§ **What is being asked**: The result should be the lines from the one that contains "Where should I" to the final line of the entries below, copied exactly and with no pictures.

Stored data
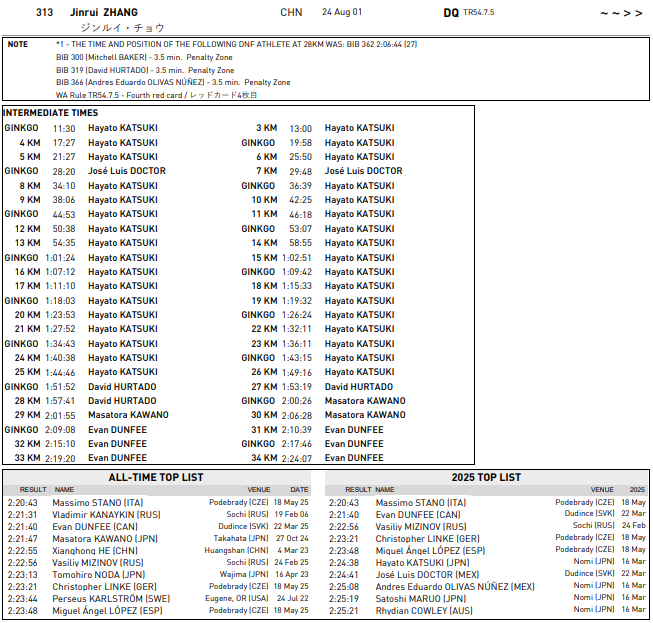Open the 2025 TOP LIST header
Image resolution: width=653 pixels, height=623 pixels.
[486, 477]
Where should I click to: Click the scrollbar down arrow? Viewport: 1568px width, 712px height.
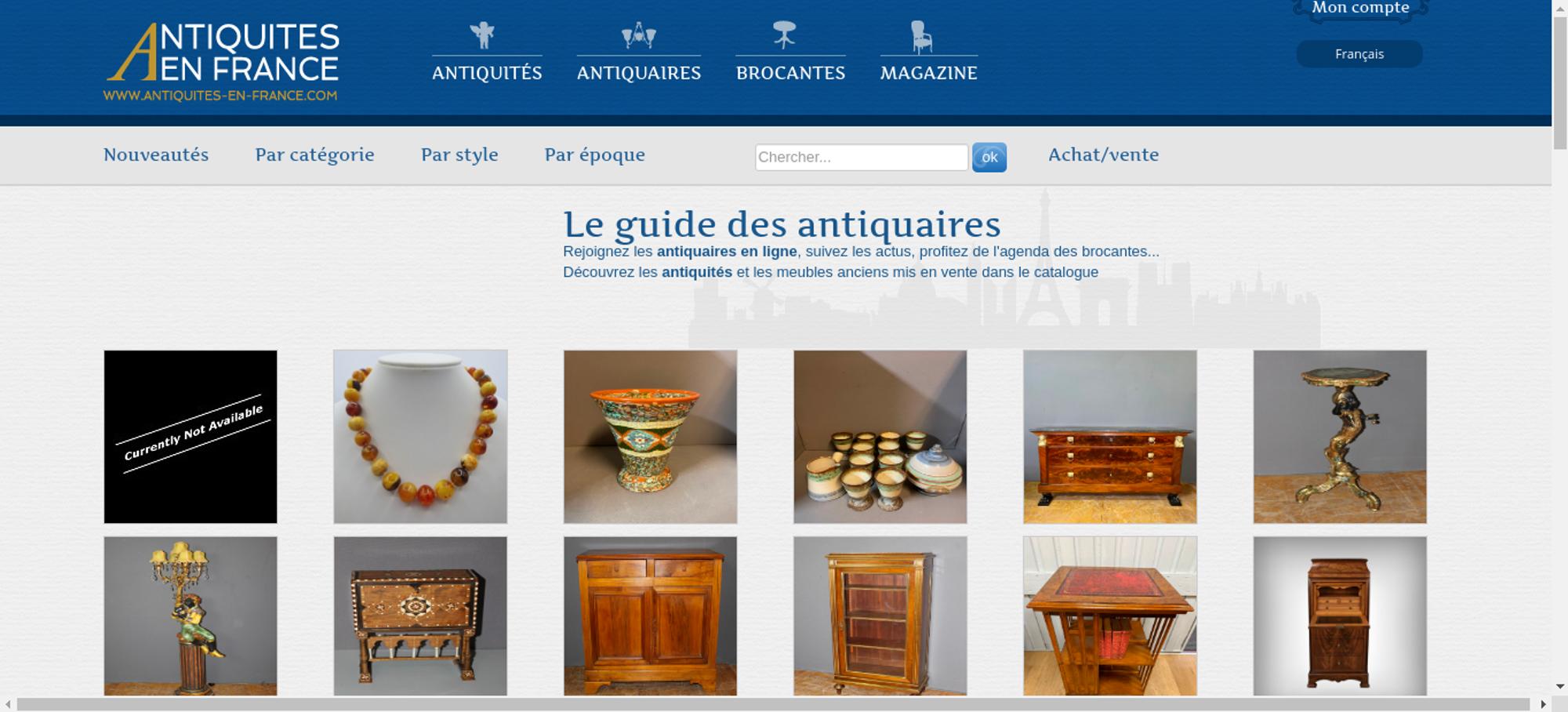pyautogui.click(x=1560, y=687)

§ **Exercise answer**:
Where should I click to: Click the scrollbar down arrow? Viewport: 1568px width, 712px height.
pyautogui.click(x=1560, y=687)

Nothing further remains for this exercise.